Speaking to The EastAfrican in Dar es Salaam last week, the principal researcher for the trial, Dr John Lusingu, said the launch of the new vaccine would take place in Korogwe District.
The term MSP3-LSP stands for merozoite surface protein 3-long synthetic peptide. Similar tests were conducted successfully for healthy adults in Switzerland and Burkina Faso.
Dr Lusinga added that the two different dosages (15 and 30 microgrammes) of MSP3 are now being tested in a staggered process among child populations to further demonstrate its safety and any immediate or delayed adverse effects.
The trial is being run by a team of NIMR-Tanga researchers at the Kwashemshi Vaccination Centre in Korogwe district, said Dr Lusinga.
The study, which was approved by the Tanzania National Health Research Ethics Review Committee and the Tanzania Food and Drugs Authority, involves 45 healthy, randomly selected children aged one to two years.
Dr Lusinga said the researcher has divided children into two groups comprising 23 and 22 children respectively. In the first group, 15 children are receiving a lower dose (15 microgrammes) of the test vaccine MSP3, while the remaining eight (control group) are receiving Hepatitis B vaccine.
According to Dr Lusingu, in the second group, 15 children are receiving a higher dose (30 microgrammes) of MSP3 and the remaining 7 (control group) are also receiving a Hepatitis B vaccine.
Immunisations in the two groups are staggered. In the second group, they are administered two weeks later after a thorough safety evaluation of the outcome of vaccination with the lower dose.
Each child will receive a total of three immunisations.
"Malaria accounts for 80 per cent of deaths among children below five in Tanzania.
We are very proud to be part of a process aimed at finding lasting solutions against Tanzania's biggest killer," Dr Lusinga said.
Dr Lusingu has assured the public that children will be closely monitored during the entire study period of 13 months.
The African Malaria Network Trust (Amanet) is sponsoring the study.
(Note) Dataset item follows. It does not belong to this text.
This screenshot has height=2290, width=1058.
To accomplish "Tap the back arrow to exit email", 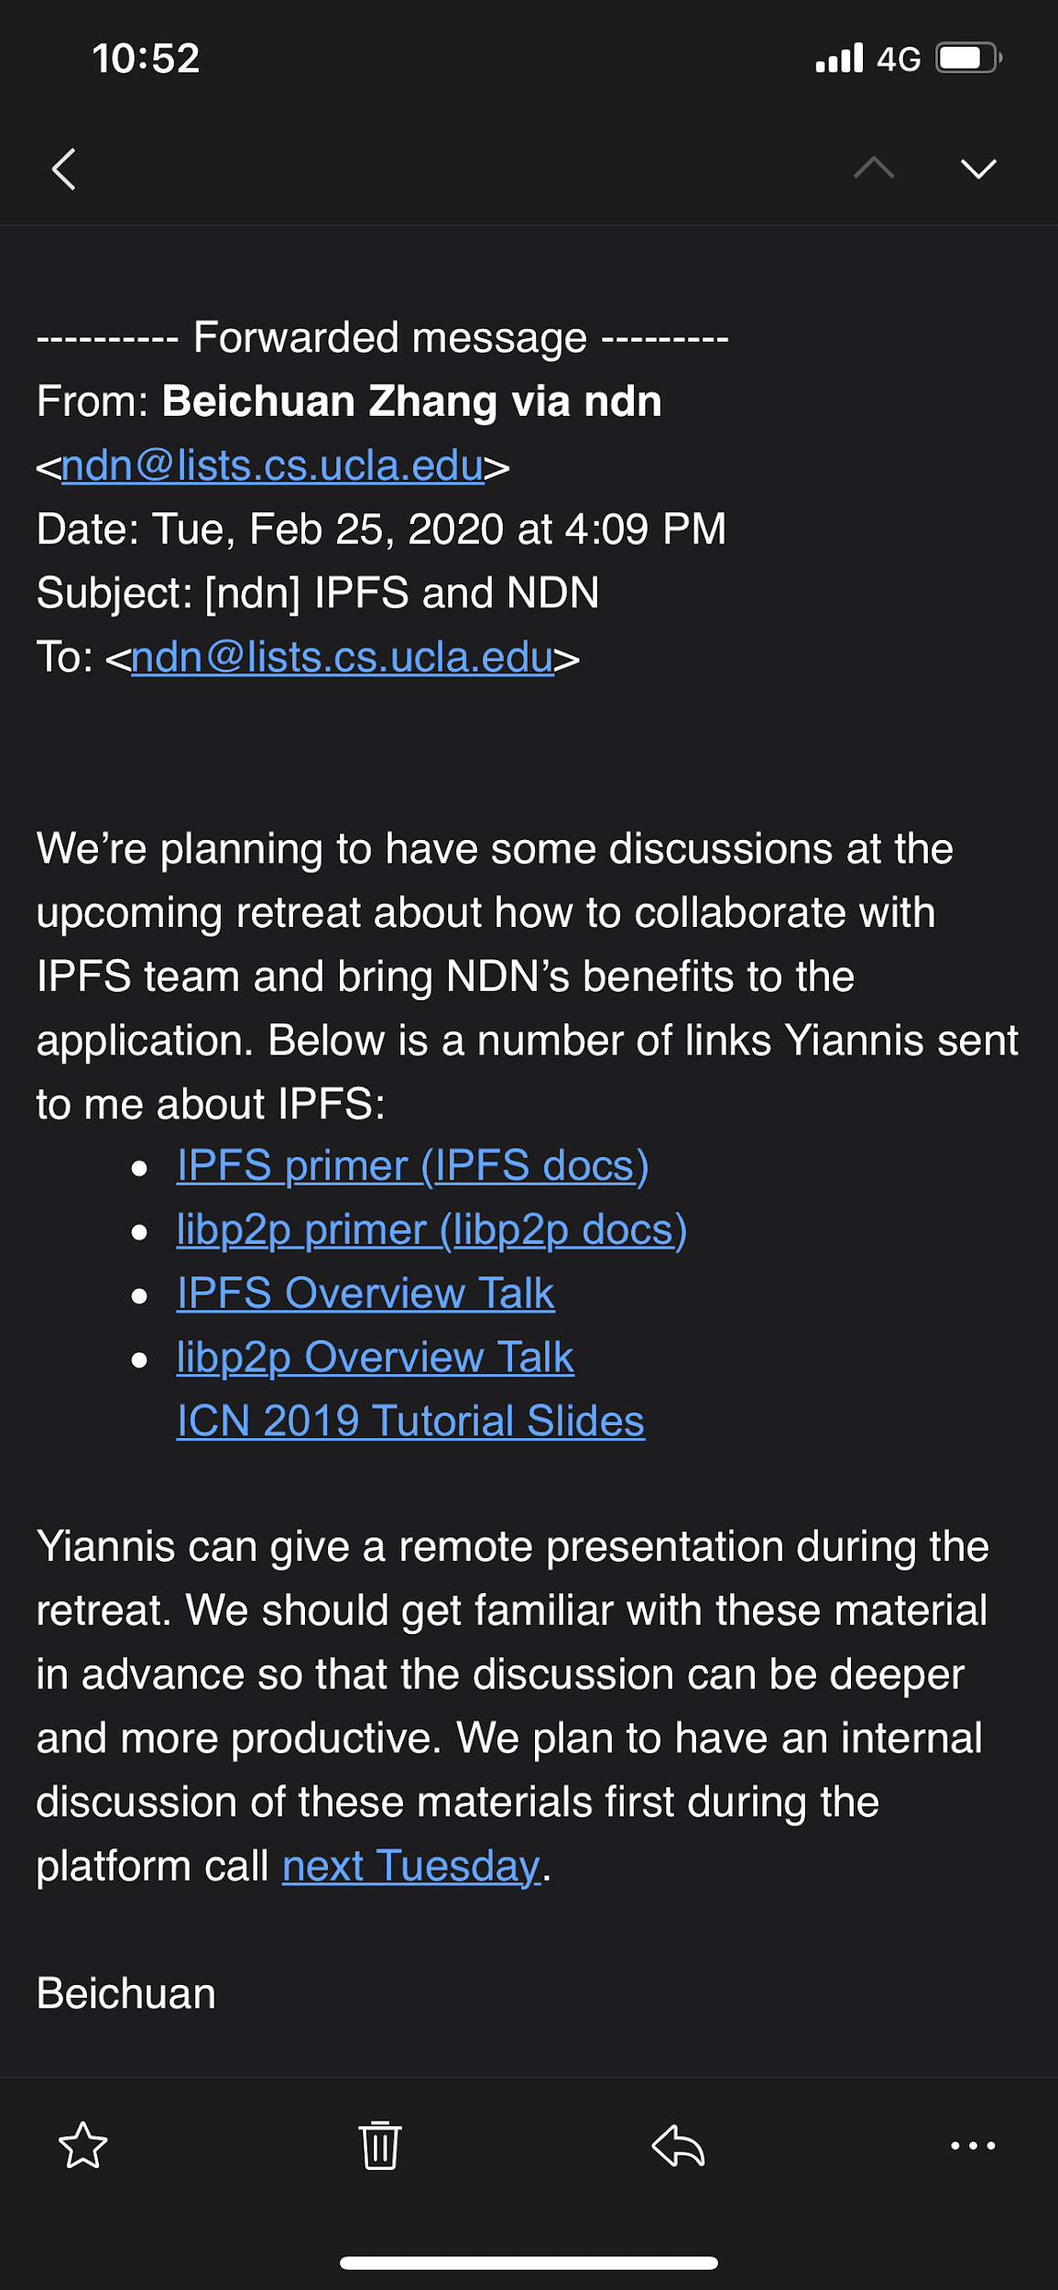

In September last year, the Dar es Salaam based non-governmental organisation donated $50,000 to the National Institute for Medical Research for a project that will run for three years.
The Health Research Ethics (HRE) project, which the money will fund, aims at strengthening ethical practices in health research in Tanzania.
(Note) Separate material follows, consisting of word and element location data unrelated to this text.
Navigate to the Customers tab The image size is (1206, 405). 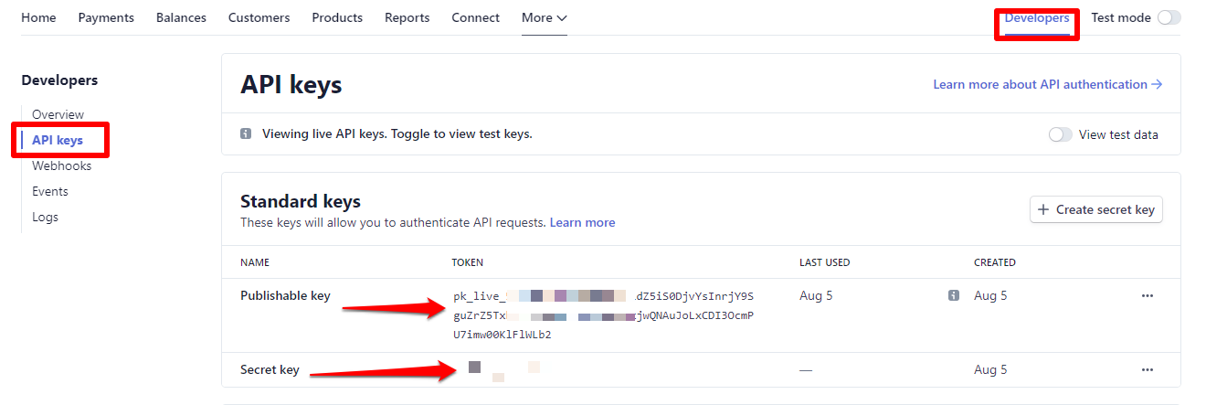[259, 17]
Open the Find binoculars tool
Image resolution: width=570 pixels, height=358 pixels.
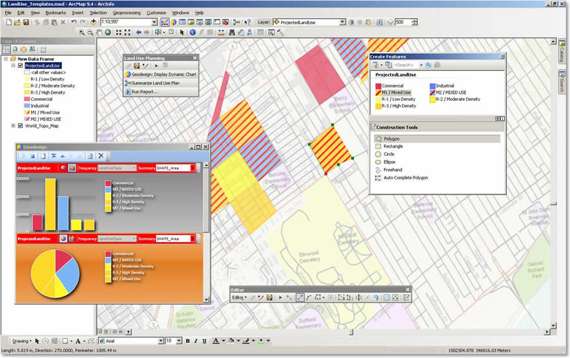point(232,32)
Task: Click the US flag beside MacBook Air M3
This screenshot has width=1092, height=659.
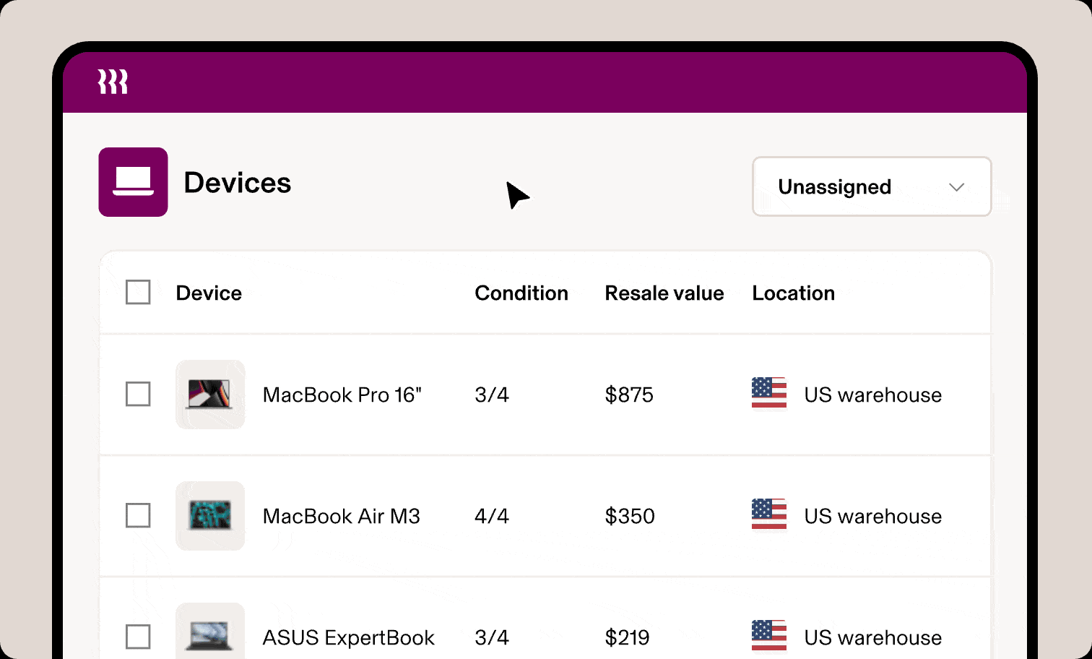Action: click(769, 516)
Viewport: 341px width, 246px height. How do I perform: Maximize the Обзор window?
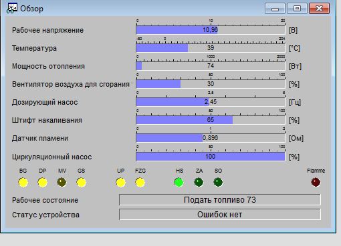pos(297,9)
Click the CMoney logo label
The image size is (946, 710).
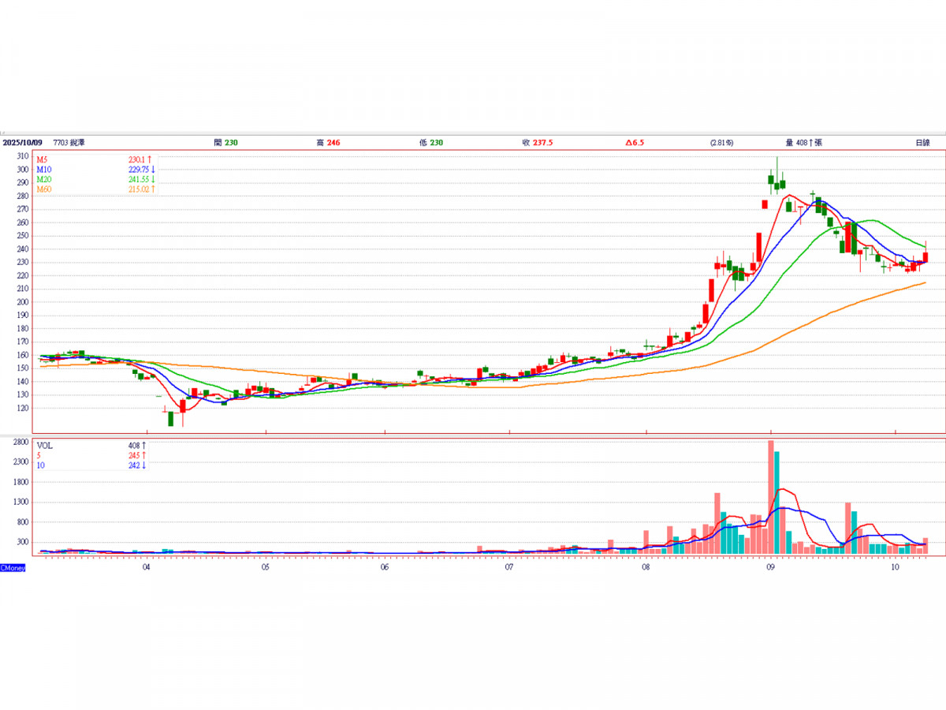[13, 567]
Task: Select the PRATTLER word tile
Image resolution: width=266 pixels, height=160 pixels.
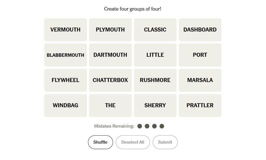Action: pos(200,105)
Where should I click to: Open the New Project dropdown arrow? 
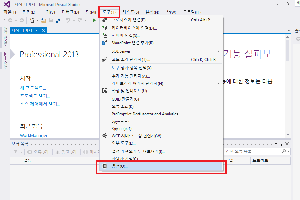pos(37,20)
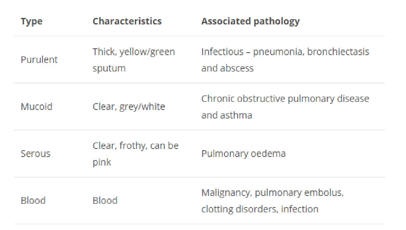Image resolution: width=406 pixels, height=230 pixels.
Task: Select the Mucoid type cell
Action: (x=37, y=107)
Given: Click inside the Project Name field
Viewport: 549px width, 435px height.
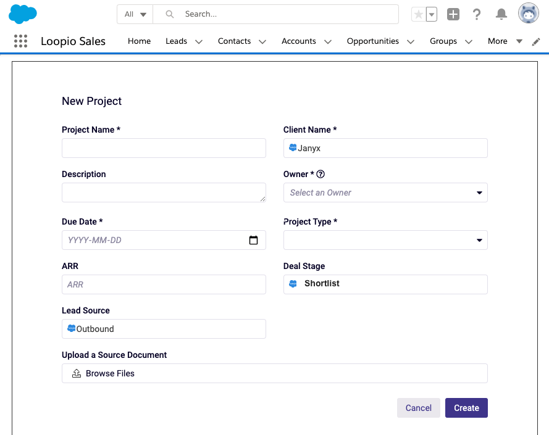Looking at the screenshot, I should click(x=163, y=148).
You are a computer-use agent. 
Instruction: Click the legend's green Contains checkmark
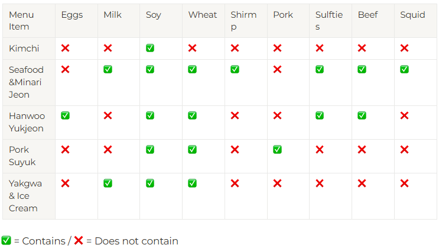click(x=6, y=240)
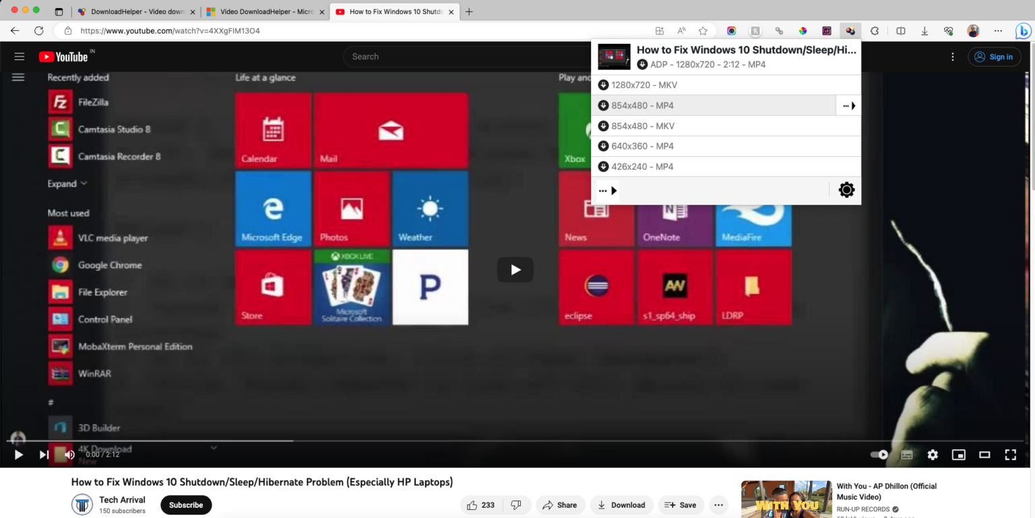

The project will also involve activities aimed at improving the ethical review committees at NIMR centres and stations.
According to Amanet managing trustee, Prof Wen Kilama, the HRE project will also enable the committees to conduct meetings regularly and review proposals using agreed standard operating procedures.
"Through this streamlining and empowerment of institutional research ethics committees, NIMR will be addressing the overall problem of a rising workload of proposals waiting to be reviewed, and at the same time ensure that the safety and wellbeing of human health research participants are protected," said Prof Kilama.
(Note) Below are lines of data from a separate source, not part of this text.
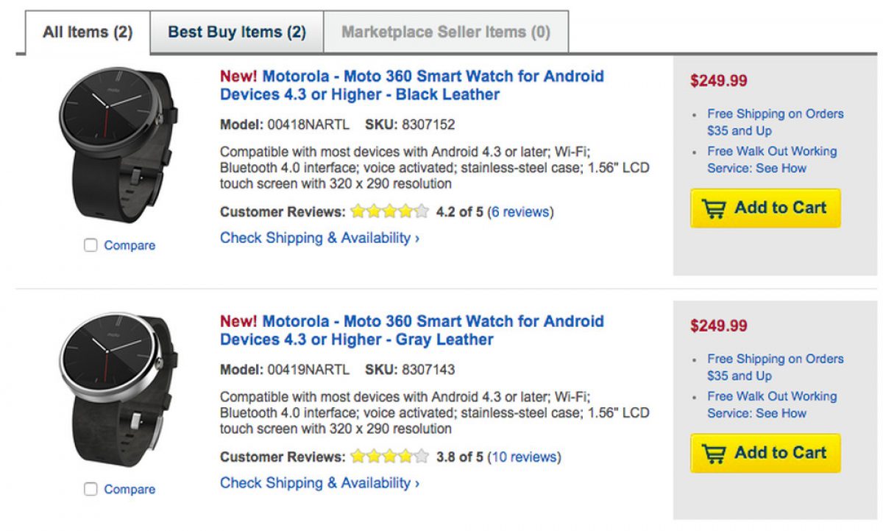Image resolution: width=883 pixels, height=531 pixels.
Task: Click first Free Walk Out Working Service link
Action: pyautogui.click(x=771, y=160)
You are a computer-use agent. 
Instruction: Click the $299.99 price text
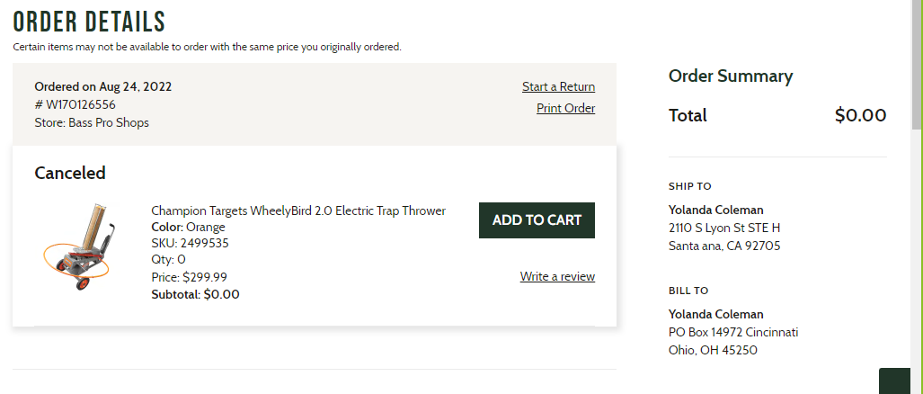[x=205, y=277]
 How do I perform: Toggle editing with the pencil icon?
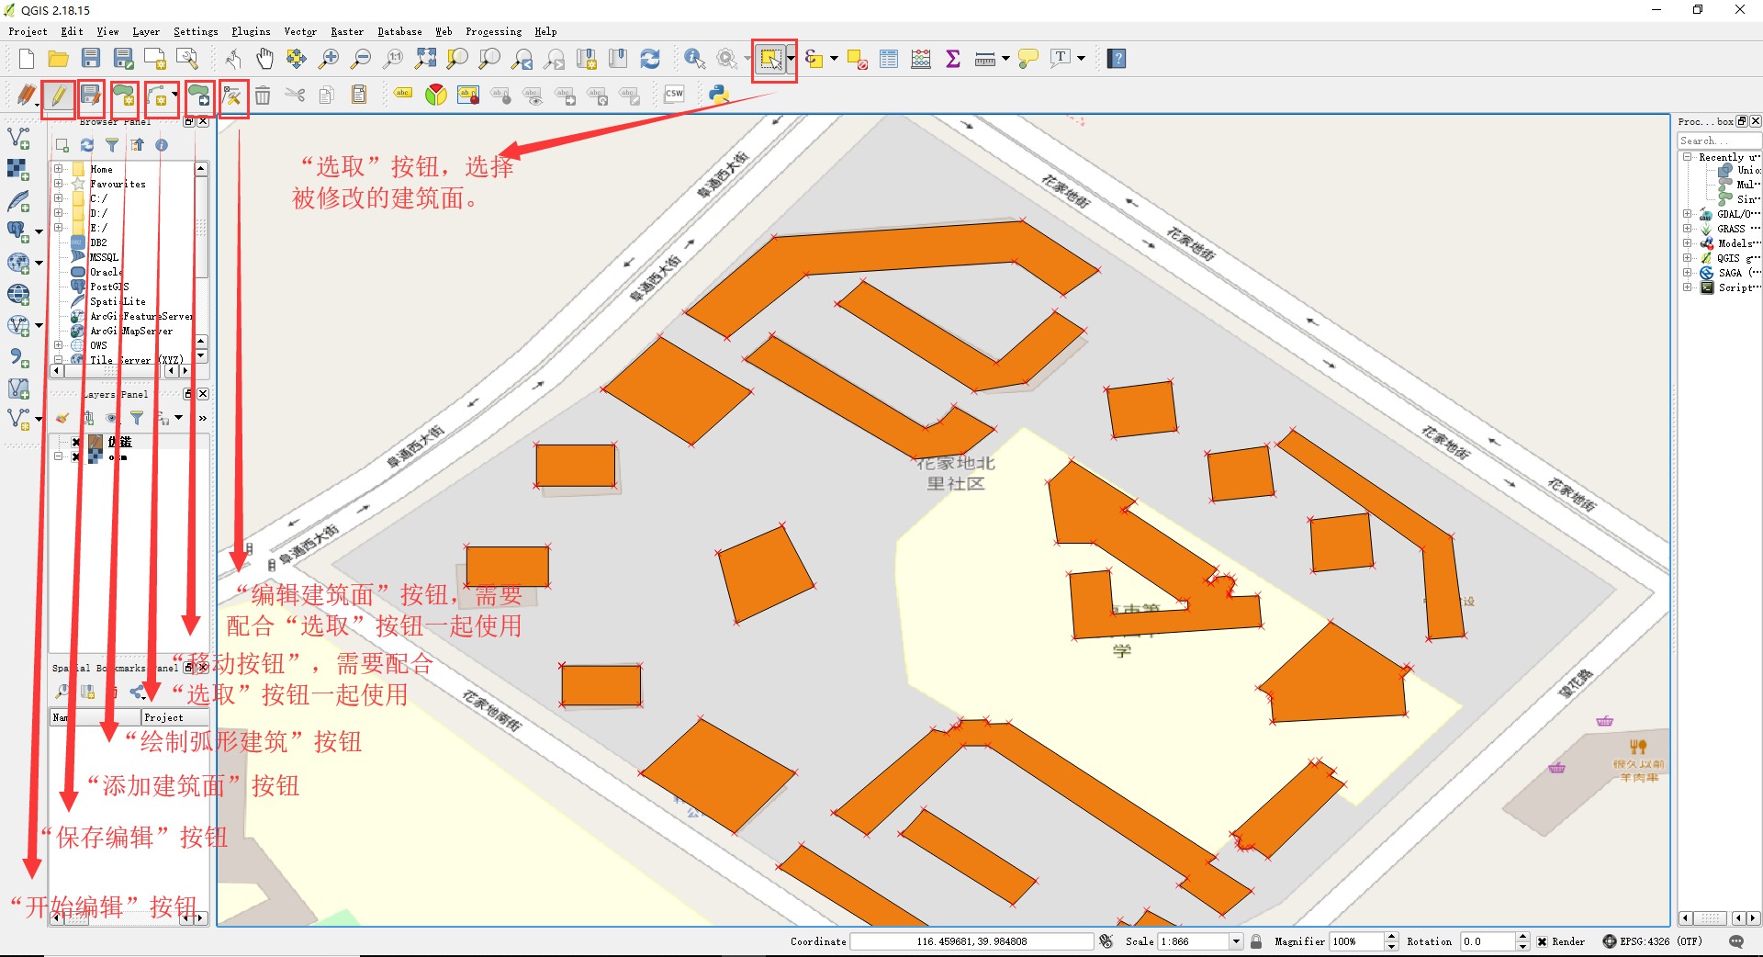tap(58, 95)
Prof Kilama added that, besides funding for this trial, Amanet has contributed extensively in capacity strengthening, trial site development and training at NIMR-Tanga.
The mechanisms mediating protection in humans were analysed by clinical experiments of passive protection in patients, and the main mechanism, which was employed to screen the ca. 5300 proteins of the malaria parasite (Plasmodium falciparum), identified MSP3 as the main target.